* **WORK INSTRUCTIONS**: Please restate, word for word, the lines below that begin at the one with "Task: Open the View layout switcher" and end at the one with "This screenshot has height=818, width=1456.". Leave out all other lines.

* **INPUT MATERIAL**:
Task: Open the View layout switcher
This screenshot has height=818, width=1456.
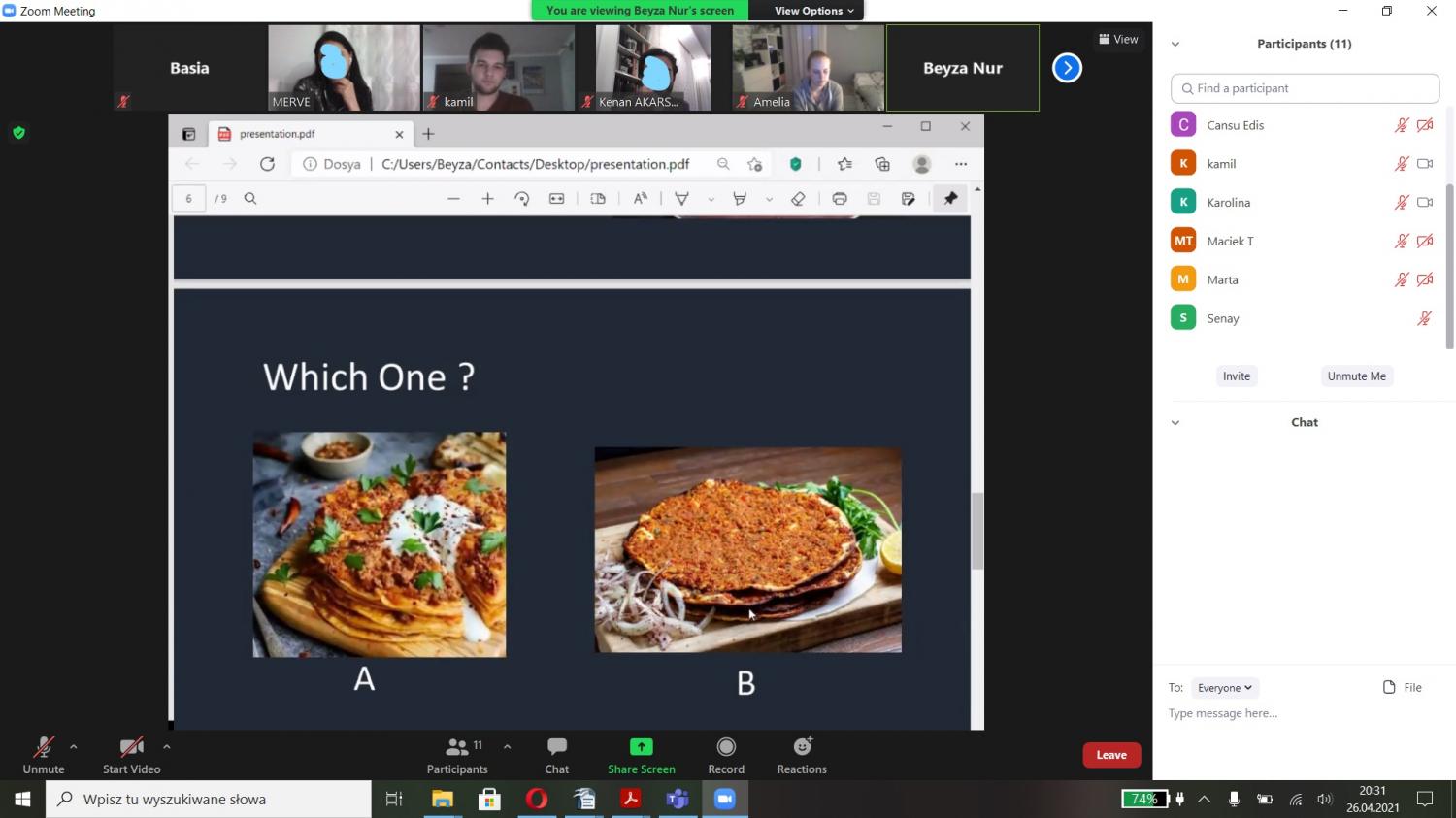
---
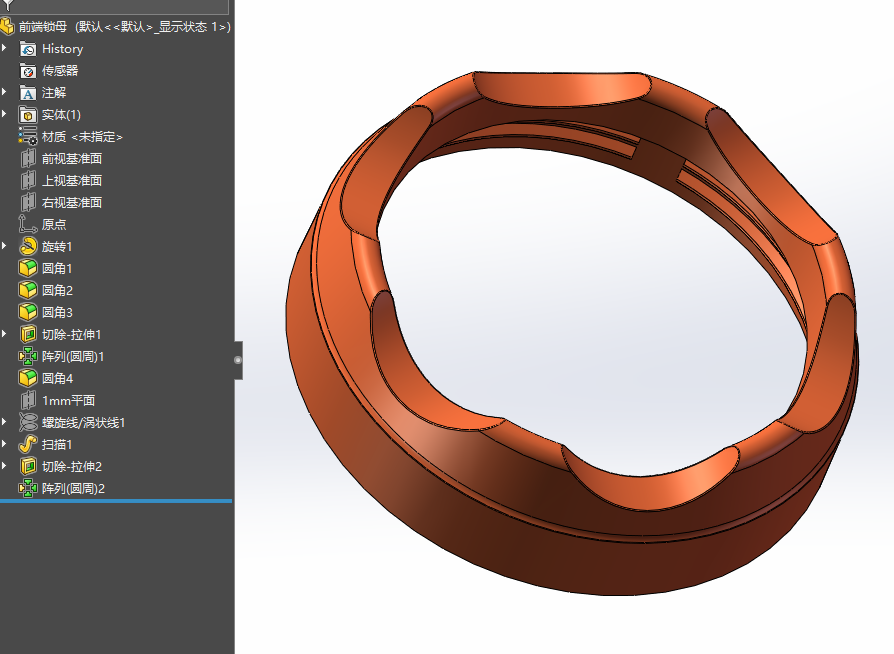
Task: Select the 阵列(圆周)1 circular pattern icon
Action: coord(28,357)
--
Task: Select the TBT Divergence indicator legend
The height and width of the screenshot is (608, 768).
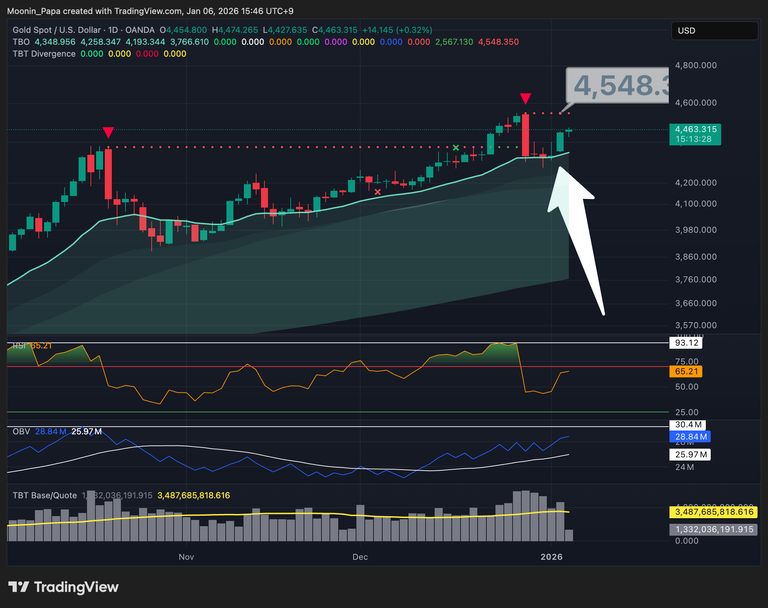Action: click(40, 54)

* **REPLY**:
Task: Open the View layout switcher
This screenshot has height=818, width=1456.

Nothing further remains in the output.